Excerpt:
Fix tst-cancel17/tst-cancelx17, which sometimes segfaults while exiting.
Commit Message
Hi,
The testcase tst-cancel[x]17 ends sometimes with a segmentation fault.
This happens in one of 10000 cases. Then the real testcase has already
exited with success and returned from do_test(). The segmentation fault
occurs after returning from main in _dl_fini().
In those cases, the aio_read(&a) was not canceled, because the read
request was already in progress. In the meanwhile aio_write(ap) wrote
something to the pipe and the read request is able to read the
requested byte.
The read request hasn't finished before returning from do_test().
After it finishes, it writes the return value and error code from the
read syscall to the struct aiocb a, which lays on the stack of do_test.
The stack of the subsequent function call of _dl_fini or _dl_sort_fini,
which is inlined in _dl_fini, is corrupted.

Dataset content:

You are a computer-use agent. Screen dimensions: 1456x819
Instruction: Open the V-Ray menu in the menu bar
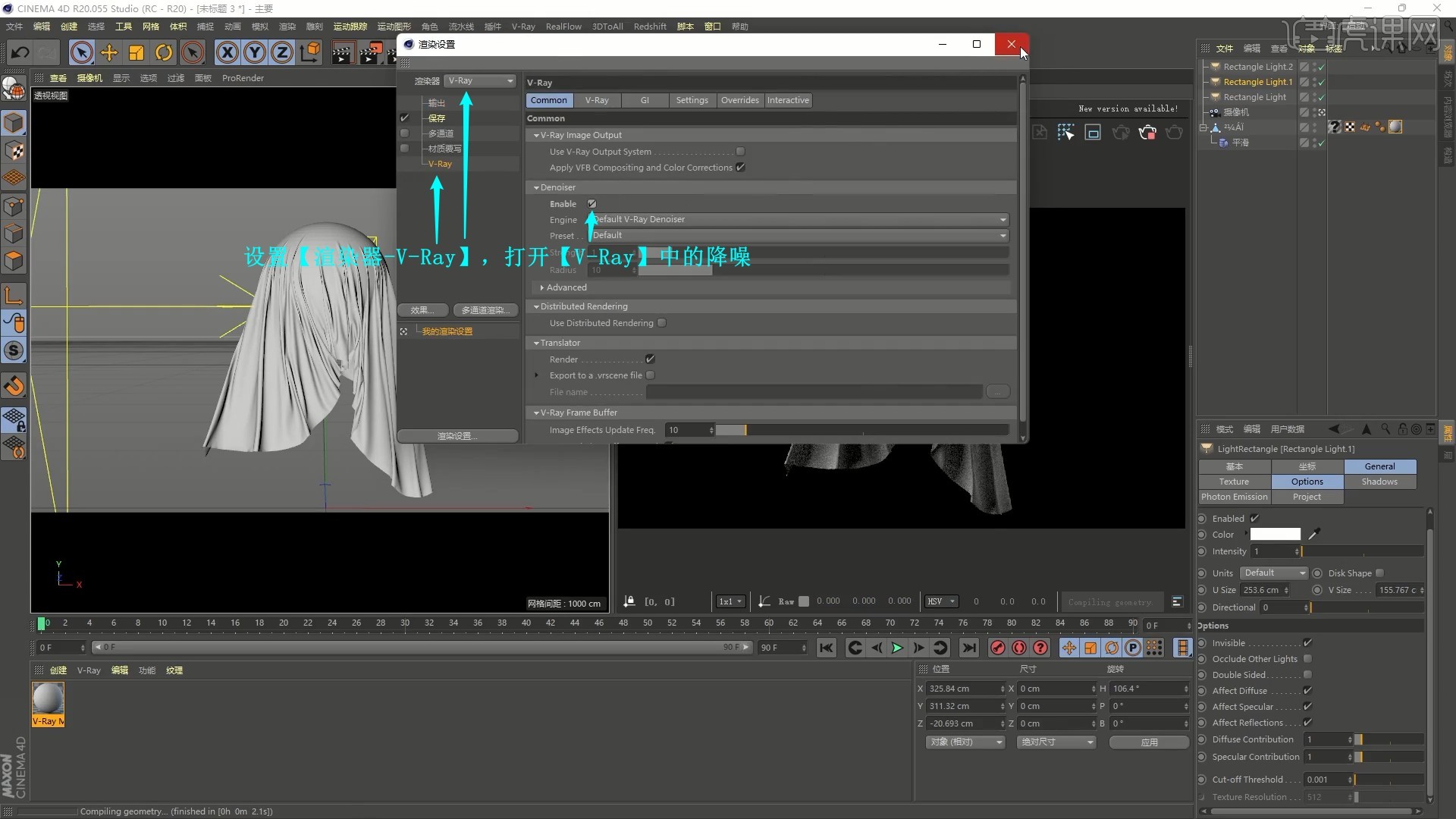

Objectives:
• 1. Restate the commit message from "In those cases, the" to "in _dl_fini, is corrupted.", renaming "do_test" as "run_test".
• 2. Decide whether each statement agrees with the commit message, answering yes or no and quoting the words that settle it.
(a) The segmentation fault occurs in about one of 1000 runs.
(b) The aio_read(&a) was not canceled because the read request was already in progress.
(c) The struct aiocb a is located on the heap.

Solutions for each task:
• 1.
In those cases, the aio_read(&a) was not canceled, because the read
request was already in progress. In the meanwhile aio_write(ap) wrote
something to the pipe and the read request is able to read the
requested byte.
The read request hasn't finished before returning from run_test().
After it finishes, it writes the return value and error code from the
read syscall to the struct aiocb a, which lays on the stack of run_test.
The stack of the subsequent function call of _dl_fini or _dl_sort_fini,
which is inlined in _dl_fini, is corrupted.

• 2.
(a) No: "This happens in one of 10000 cases."
(b) Yes: "the aio_read(&a) was not canceled, because the read request was already in progress."
(c) No: "the struct aiocb a, which lays on the stack of do_test."